What a tiresome task it is
To be a person of sin;
Rejected by the rest
Accepted by the people of the abyss.
Oh, would it not be a bliss
To relieve me of my amiss;
Though to my utter dismay
It is only an act of cruel betray...
Betray to a person manipulated
To suspect their feelings are to be hated.
Isn’t it truly the irony of fate?
A queer feeling lingering with taint
Yet as natural as for it to have no constraint.

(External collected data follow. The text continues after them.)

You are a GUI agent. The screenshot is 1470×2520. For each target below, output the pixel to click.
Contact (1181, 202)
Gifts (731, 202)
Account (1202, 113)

I thought realizing would offer me inner peace,
One that I have hoped would mark my release;
Instead, I was offered a renewal to my dismay
That left me in inveterate mental astray.
Conflicts that span days
Drive my young mind to craze.
I hoped it would only be a phase;
However, it seems like an incessant maze.

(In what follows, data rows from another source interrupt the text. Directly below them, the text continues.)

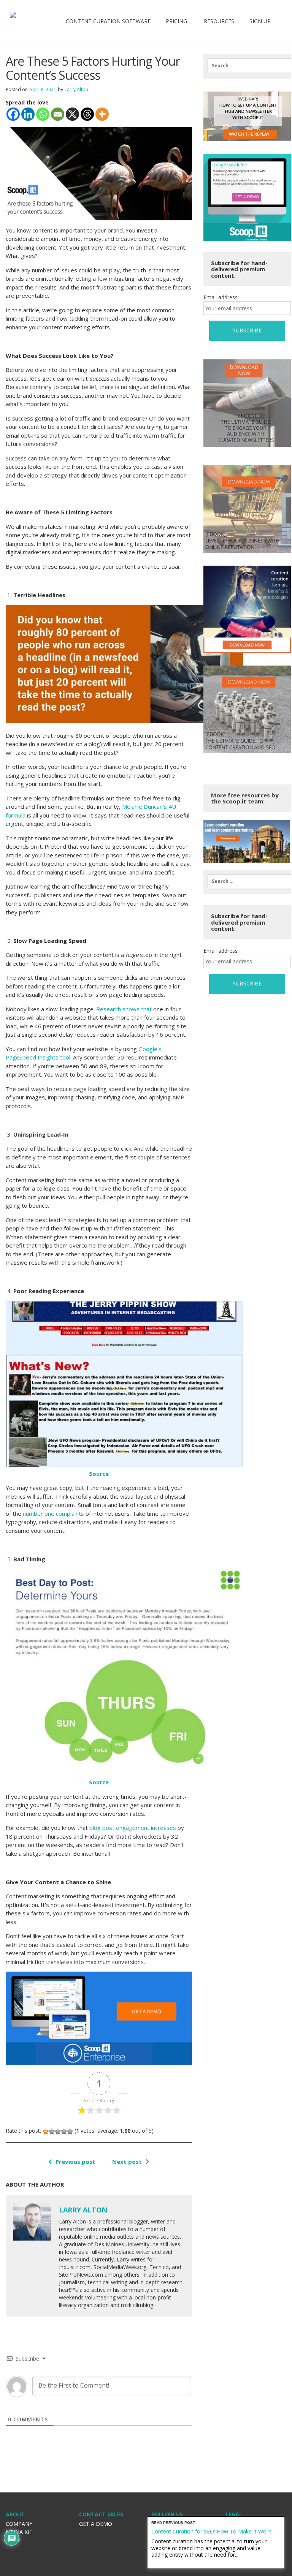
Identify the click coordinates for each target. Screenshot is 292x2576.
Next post (127, 2161)
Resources (218, 21)
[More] (102, 114)
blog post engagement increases (132, 1827)
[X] (72, 114)
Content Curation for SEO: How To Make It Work (211, 2531)
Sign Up (260, 21)
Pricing (176, 21)
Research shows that (124, 1009)
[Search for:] (247, 65)
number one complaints (53, 1513)
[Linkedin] (28, 114)
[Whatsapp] (42, 114)
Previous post (75, 2161)
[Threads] (87, 114)
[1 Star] (46, 2131)
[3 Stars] (58, 2131)
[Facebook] (13, 114)
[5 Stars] (70, 2131)
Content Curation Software (108, 21)
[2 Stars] (52, 2131)
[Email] (57, 114)
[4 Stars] (64, 2131)
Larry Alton (76, 89)
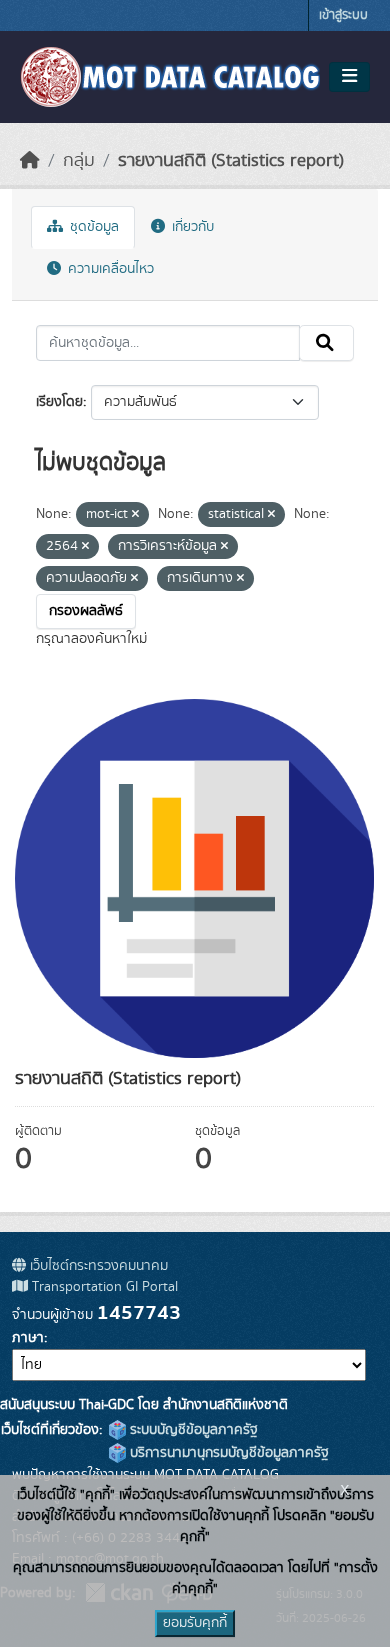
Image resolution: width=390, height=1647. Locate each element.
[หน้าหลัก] (30, 161)
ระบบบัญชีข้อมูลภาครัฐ (192, 1430)
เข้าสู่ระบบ (343, 15)
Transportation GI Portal (103, 1287)
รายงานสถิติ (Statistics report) (231, 161)
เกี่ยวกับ (191, 227)
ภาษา (28, 1338)
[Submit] (326, 343)
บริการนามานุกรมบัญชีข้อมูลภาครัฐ (227, 1453)
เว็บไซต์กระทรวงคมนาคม (97, 1266)
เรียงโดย (59, 402)
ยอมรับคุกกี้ (195, 1623)
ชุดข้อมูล (92, 227)
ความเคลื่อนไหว (109, 269)
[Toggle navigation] (349, 77)
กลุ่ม (79, 161)
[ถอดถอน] (135, 515)
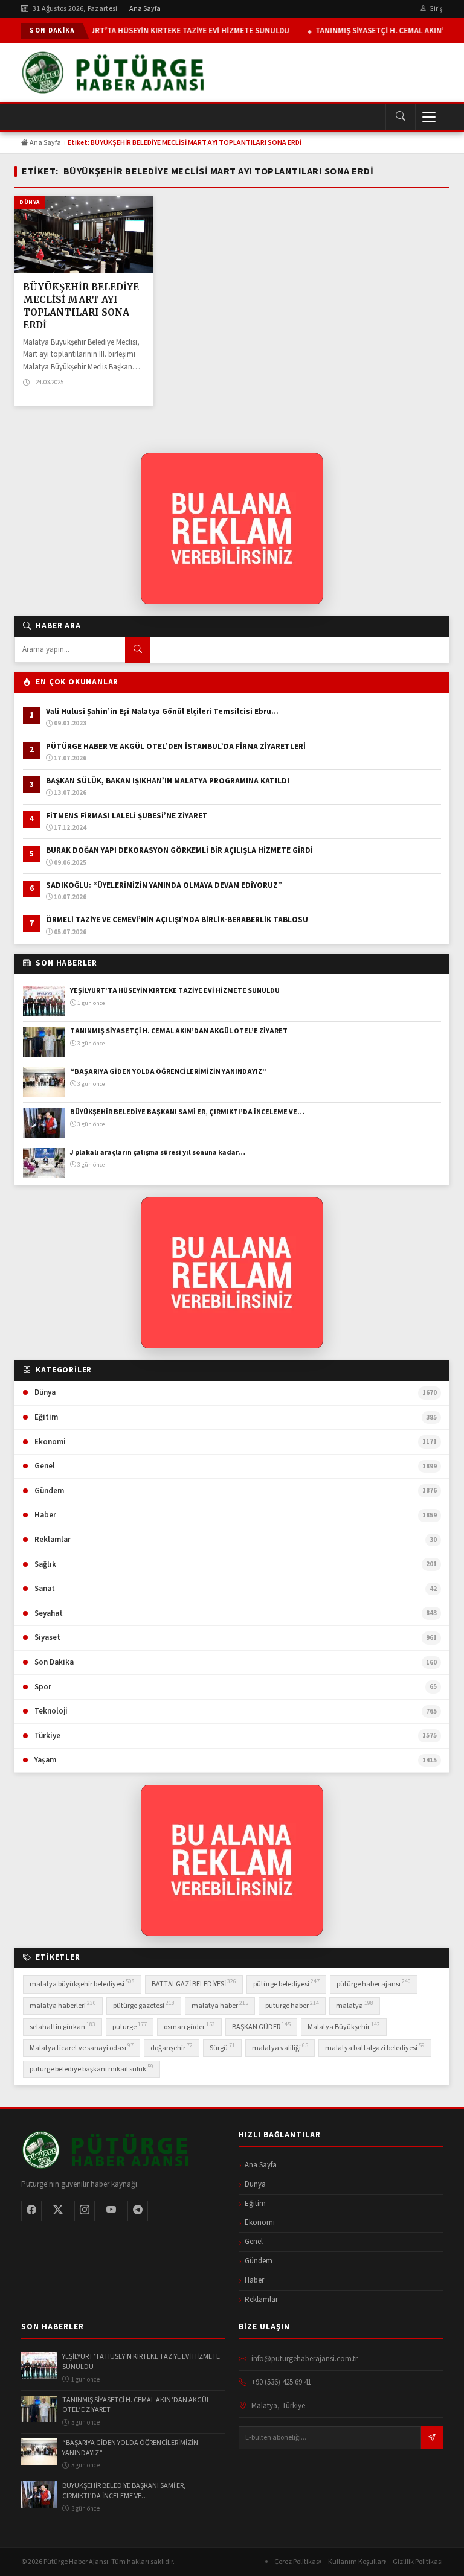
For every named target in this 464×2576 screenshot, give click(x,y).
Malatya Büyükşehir (344, 2026)
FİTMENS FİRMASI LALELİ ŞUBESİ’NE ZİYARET (128, 816)
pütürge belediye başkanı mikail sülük (91, 2068)
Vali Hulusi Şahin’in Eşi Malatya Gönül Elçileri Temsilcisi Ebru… (162, 711)
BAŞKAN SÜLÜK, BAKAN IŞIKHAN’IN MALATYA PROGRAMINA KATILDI (168, 781)
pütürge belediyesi (286, 1983)
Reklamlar (261, 2299)
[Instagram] (84, 2211)
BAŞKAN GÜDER (261, 2026)
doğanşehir (171, 2047)
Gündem (258, 2261)
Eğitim (255, 2203)
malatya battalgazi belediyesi (375, 2047)
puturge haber (292, 2005)
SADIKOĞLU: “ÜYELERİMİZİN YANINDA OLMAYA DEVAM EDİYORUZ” (164, 885)
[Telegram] (137, 2211)
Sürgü (222, 2047)
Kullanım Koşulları (356, 2562)
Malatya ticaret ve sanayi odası (82, 2047)
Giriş (436, 8)
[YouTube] (111, 2211)
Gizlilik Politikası (418, 2562)
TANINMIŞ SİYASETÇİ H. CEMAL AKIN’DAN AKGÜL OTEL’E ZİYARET (179, 1031)
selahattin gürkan (62, 2026)
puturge (129, 2026)
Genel (254, 2241)
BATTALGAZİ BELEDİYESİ (194, 1983)
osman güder (189, 2026)
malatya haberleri (63, 2005)
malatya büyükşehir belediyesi (82, 1983)
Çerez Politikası (297, 2562)
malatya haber (220, 2005)
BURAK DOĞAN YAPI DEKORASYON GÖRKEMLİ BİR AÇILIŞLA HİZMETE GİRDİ (180, 850)
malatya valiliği (280, 2047)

As I gaze at the ocean of stars,
I hope for one to kiss my scars,
Such that my pain can be forgotten
Allowing for a new chapter to be gotten.
But who am I kidding?
Am I seriously bidding
On visions insanely forbidden?!
Then what do I do dear God?
Aren’t you supposed to be the one to cleanse my soul from its flawed facade?
As far as I have observed,
You have been reserved—
Unhinged by my fraud
Or maybe… Just maybe...
My unholy flaw
Is one unhealable by the act of God.
That is just hilarious!
Something outlawed by the almighty glorious
Yet very notorious for being victorious.